Find the maximum and minimum values for f(x,y) = X^2 + y^2, subject to the constraint function g(x,y) = 2x^2 + 3xy + 2y^2 = 7.
There are multiple ways to solve maximum and minimum value problems in vector calculus, but the approach taken here is known as Lagrange Multipliers. The governing equation for this method is Grad(f) = L(Grad(g)). However, in order to understand how this will be done, it is important to assess what we know. Let's start with the gradient vector: The gradient vector points in the direction of greatest increase, and will point towards the closest maximum value of the function. Conversely, the negative gradient vector of a function will point in the direction of greatest decrease, towards the closest minimum value of the function. It is worth noting that as long as the gradient vector of f(x,y) is nonzero, that point cannot be a maximum or a minimum, because the gradient vector is pointing towards the nearest local extrema. This means that if Grad(f) is 0, then that point has the possibility of being a maximum. Because g(x,y) is the constraint function, it allows us to say that at a maximum or a minimum, Grad(f) and Grad(g) are exactly parallel or anti-parallel, meaning they are scalar multiples of one another. This leads us to the equation - Grad(f) = L(Grad(g)), where L is a Lagrange Multiplier. Now to apply this equation, we must compute Grad(f) and Grad(g) Grad(f) = <df/dx, df/dy> = <2x, 2y> Grad(g) = (dg/dx, dg/dy> = <4x + 3y, 3x + 4y> Then, let's equate all of the components 2x = L(4x + 3y), L = (2x)/(4x + 3y) 2y = L(4y + 3x), L = (2y)/(4y + 3x) After this, we will equate the Multipliers to find the solution in terms of x or y (2x)/(4x + 3y) = (2y)/(4y + 3x), to find x = -y, y, Now, we must consider all possible scenarios If x = y, plugging into the constraint equation yields 7x^2 = 7, x = -1, 1, yielding points (-1,-1) and (1,1) from the multipliers equation above. If x = -y, plugging into the constraint equation yields y = -sqrt(7), sqrt(7), yielding points (-sqrt(7), sqrt(7)), and (sqrt(7), -sqrt(7)) from the multipliers equation above. plugging these four points into the function equation, we get f(-1,-1) = f(1,1) = 2 as the minimum values, and f((-sqrt(7), sqrt(7))) = f((sqrt(7), -sqrt(7))) = 14 as the maximum values for the functions.

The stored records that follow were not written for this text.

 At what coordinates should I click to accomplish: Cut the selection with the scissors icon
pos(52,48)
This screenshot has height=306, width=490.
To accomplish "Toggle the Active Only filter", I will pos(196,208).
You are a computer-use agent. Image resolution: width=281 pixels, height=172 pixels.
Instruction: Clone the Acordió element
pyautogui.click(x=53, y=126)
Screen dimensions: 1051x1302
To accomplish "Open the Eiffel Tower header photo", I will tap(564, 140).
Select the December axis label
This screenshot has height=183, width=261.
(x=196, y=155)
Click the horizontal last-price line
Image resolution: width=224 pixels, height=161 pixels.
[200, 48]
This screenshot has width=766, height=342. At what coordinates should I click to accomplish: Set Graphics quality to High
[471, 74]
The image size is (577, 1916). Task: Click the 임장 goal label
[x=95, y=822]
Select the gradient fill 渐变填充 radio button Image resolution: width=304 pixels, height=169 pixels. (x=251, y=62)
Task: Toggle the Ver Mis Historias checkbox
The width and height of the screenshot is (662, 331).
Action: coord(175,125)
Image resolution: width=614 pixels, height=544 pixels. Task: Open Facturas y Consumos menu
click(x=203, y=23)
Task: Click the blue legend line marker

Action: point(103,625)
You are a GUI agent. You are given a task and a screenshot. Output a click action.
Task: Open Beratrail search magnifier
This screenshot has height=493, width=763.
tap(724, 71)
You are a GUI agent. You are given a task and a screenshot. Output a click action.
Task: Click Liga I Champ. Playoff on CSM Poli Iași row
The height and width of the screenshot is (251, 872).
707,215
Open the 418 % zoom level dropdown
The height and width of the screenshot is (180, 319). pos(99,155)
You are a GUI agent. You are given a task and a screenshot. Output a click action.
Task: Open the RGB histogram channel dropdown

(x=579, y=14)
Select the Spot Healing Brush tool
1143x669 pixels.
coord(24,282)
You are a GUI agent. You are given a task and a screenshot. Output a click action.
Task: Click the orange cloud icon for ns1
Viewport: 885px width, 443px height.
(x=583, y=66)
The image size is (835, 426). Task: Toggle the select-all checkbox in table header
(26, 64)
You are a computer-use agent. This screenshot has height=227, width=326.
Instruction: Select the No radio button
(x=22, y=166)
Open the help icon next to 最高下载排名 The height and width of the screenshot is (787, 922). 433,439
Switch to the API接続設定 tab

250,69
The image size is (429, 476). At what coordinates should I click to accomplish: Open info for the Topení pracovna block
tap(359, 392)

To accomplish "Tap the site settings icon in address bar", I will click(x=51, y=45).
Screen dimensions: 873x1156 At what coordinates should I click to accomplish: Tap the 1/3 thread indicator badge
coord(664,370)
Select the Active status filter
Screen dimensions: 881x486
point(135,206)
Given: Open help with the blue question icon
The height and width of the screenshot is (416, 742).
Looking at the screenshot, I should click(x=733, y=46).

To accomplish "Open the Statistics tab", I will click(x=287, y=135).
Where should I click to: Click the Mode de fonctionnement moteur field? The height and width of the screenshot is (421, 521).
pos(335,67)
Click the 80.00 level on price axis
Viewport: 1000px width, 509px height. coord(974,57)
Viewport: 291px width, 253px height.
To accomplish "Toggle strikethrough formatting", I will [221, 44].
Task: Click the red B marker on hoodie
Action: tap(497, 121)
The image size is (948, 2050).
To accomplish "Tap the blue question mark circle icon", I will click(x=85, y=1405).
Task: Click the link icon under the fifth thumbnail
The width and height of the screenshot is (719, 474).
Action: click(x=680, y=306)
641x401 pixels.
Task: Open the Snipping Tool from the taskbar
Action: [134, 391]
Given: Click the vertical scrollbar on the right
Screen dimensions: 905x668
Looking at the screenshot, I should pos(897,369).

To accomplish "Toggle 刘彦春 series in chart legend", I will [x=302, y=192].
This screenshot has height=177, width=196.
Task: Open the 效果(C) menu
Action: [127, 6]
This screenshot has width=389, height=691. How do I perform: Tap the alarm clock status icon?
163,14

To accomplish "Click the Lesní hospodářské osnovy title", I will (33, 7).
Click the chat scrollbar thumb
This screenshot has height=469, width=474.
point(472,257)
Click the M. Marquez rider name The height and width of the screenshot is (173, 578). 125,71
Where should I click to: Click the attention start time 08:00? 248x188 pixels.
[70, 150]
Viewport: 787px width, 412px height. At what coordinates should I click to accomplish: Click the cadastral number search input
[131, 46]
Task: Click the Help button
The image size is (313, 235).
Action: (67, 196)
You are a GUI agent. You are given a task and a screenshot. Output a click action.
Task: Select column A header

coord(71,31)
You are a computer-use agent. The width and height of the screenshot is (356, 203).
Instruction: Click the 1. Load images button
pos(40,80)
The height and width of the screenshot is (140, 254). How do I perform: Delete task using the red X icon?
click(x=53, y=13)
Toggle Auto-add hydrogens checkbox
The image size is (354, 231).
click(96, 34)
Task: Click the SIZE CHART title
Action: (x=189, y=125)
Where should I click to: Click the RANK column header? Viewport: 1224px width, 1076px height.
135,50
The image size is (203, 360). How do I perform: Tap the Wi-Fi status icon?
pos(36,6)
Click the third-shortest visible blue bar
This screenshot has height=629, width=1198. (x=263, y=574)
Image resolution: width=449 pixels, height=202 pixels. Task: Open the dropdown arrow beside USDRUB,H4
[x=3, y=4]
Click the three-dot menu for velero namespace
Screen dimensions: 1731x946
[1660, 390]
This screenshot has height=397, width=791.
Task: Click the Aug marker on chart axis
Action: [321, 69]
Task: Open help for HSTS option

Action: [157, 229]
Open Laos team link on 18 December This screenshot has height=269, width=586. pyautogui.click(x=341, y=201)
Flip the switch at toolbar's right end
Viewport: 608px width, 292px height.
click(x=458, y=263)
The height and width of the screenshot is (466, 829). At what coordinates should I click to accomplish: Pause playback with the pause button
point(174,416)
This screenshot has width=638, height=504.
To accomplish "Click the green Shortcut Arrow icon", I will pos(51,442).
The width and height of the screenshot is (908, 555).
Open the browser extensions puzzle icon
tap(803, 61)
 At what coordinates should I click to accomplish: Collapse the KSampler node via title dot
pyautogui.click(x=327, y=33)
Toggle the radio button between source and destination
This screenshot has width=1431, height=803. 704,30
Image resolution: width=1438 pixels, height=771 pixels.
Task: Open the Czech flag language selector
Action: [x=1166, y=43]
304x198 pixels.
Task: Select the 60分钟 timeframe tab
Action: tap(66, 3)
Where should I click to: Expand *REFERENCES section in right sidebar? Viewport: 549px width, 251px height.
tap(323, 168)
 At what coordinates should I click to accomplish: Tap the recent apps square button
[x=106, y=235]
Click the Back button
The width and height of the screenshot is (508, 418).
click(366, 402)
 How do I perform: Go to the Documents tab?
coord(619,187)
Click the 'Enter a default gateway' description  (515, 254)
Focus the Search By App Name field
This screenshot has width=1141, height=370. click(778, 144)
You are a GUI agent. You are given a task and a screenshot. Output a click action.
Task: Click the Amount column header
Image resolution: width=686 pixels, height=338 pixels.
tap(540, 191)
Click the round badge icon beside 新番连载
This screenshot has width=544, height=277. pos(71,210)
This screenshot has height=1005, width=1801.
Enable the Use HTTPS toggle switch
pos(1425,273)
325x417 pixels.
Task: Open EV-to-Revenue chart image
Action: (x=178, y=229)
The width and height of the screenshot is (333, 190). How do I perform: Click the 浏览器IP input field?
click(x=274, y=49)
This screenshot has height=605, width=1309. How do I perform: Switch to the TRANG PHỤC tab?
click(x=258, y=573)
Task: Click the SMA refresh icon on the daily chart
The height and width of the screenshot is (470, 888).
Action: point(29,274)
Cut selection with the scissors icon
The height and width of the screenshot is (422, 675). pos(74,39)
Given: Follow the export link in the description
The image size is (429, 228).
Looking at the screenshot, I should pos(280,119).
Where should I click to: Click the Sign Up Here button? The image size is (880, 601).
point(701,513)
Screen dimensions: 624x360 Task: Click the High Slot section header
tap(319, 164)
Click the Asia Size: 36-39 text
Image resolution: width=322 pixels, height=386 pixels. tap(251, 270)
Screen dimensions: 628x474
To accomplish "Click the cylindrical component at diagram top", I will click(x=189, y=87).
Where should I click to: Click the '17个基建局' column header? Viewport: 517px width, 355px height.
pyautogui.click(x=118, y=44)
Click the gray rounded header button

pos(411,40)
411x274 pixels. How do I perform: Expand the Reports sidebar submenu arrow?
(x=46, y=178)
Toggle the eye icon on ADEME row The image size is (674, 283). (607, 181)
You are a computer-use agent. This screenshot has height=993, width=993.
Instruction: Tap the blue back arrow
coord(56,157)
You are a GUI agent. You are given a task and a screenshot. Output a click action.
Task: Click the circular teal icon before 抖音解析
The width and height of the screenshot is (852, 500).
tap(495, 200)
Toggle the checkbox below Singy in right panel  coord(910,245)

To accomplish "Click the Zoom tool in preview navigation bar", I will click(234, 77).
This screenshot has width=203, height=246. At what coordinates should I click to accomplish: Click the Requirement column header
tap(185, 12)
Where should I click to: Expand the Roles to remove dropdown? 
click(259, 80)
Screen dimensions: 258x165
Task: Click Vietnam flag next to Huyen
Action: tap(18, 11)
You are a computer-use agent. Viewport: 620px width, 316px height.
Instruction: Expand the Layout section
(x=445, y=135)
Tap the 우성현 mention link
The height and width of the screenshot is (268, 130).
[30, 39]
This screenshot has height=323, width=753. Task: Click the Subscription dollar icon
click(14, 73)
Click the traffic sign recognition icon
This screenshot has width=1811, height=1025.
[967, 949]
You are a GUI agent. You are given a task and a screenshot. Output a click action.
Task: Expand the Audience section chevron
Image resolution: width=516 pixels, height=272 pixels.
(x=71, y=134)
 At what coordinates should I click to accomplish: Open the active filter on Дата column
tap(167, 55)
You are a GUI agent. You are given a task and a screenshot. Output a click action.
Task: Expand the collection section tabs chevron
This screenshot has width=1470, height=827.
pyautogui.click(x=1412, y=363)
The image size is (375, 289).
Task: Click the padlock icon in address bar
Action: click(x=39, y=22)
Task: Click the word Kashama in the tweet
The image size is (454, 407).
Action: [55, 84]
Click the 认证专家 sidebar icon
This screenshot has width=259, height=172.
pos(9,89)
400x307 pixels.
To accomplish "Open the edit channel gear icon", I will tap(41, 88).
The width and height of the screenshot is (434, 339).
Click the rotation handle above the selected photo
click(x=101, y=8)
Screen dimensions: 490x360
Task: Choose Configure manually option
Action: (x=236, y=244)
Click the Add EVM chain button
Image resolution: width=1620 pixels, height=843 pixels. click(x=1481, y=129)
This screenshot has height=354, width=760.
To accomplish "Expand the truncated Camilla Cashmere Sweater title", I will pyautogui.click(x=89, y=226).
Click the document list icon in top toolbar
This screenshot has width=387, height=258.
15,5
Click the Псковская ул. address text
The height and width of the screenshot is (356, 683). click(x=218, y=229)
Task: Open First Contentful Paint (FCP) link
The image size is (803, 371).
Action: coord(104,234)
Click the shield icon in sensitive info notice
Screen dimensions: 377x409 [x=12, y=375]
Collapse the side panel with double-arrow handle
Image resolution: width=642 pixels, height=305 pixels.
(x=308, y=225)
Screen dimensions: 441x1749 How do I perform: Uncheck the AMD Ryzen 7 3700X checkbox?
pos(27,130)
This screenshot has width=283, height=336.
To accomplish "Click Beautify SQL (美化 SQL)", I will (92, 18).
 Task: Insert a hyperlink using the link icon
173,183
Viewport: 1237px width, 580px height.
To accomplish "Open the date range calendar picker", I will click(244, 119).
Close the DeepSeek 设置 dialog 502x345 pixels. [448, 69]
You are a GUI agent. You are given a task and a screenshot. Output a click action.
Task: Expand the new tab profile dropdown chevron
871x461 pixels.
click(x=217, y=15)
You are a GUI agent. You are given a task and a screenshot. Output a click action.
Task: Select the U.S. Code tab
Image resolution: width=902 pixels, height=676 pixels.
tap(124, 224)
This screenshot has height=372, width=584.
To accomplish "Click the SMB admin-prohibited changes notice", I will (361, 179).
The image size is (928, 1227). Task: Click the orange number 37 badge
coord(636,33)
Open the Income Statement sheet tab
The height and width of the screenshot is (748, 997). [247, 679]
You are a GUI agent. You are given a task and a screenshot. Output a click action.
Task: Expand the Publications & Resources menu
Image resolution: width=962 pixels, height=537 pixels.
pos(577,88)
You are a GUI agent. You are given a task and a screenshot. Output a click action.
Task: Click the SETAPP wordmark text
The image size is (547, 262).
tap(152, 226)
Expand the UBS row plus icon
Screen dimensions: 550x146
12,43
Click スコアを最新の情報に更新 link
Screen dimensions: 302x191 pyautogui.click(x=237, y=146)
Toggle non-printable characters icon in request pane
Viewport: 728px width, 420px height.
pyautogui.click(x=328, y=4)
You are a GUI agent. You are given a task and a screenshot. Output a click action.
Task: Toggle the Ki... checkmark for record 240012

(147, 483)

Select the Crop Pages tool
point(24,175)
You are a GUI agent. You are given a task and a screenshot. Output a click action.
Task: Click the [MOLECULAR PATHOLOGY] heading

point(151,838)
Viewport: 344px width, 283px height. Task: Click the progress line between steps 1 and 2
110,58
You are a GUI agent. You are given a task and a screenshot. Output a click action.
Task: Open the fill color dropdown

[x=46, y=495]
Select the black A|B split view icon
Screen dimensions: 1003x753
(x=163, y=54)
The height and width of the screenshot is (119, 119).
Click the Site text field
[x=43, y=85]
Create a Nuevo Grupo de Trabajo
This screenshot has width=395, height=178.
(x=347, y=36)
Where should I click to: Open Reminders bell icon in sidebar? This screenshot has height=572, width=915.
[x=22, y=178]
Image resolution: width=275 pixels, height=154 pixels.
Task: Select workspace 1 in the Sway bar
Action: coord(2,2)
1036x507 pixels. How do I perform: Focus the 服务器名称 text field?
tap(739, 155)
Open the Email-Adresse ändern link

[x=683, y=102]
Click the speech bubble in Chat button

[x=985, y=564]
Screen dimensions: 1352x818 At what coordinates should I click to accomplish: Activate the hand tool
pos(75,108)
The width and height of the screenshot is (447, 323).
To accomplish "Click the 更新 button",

An electron enters a magnetic field B = 12Ĵ Teslas with velocity v = 15î (m/s). The particle enters into circular motion from the magnetic force on the moving charge. Calculate the radius of the circular orbit of the electron.
The magnetic force is causing the particle to enter circular motion, so these forces are equal to each other. F_b + F_c = 0 F_b = -F_c = qvBsin(theta) = -(mv^2)/r (notice that one of the "v" terms will cancel on both sides of the equation) q = -1.602e-19 (C) (This the charge of an electron) Abs(v) = 15 (m/s) (This is the magnitude of the velocity vector) Abs(B) = 12 (T) (This is the magnitude of the magnetic field vector) sin(theta) = 1 (because î and ĵ are orthogonal, so theta = 90 degrees and sin(90) = 1) m = 9.11e-31 (kg) (This is the mass of an electron) r is the radius of circular motion, what we're trying to find. Plugging these numbers in, we get (-1.602e-19)(12) = -((9.11e-31)(15))/r solving for r, r = 7.1083e-12 (m) = 7.1083 (pm)
Consider a mass "m" hanging at rest on the end of a vertical spring of original length "l". The mass causes an elongation "L" of the spring in the downward (assume positive) direction. Assume that the mass is given an initial displacement x(t_0) = x_0 where x_0 > 0, and an initial velocity x'(t_0) = x'_0, where x'_0 > 0. There are four forces acting on the system: the spring force, the gravitational force, the damping force, and the driving force. Assume a massless spring. Let the damping force be proportional to the velocity (which is a relatively accurate approximation at low orders of magnitude). Find the general solution for position as a function of time for the given ordinary differential equation above. The particular solution to the system may be expressed as x_p, and constants do not need to be found.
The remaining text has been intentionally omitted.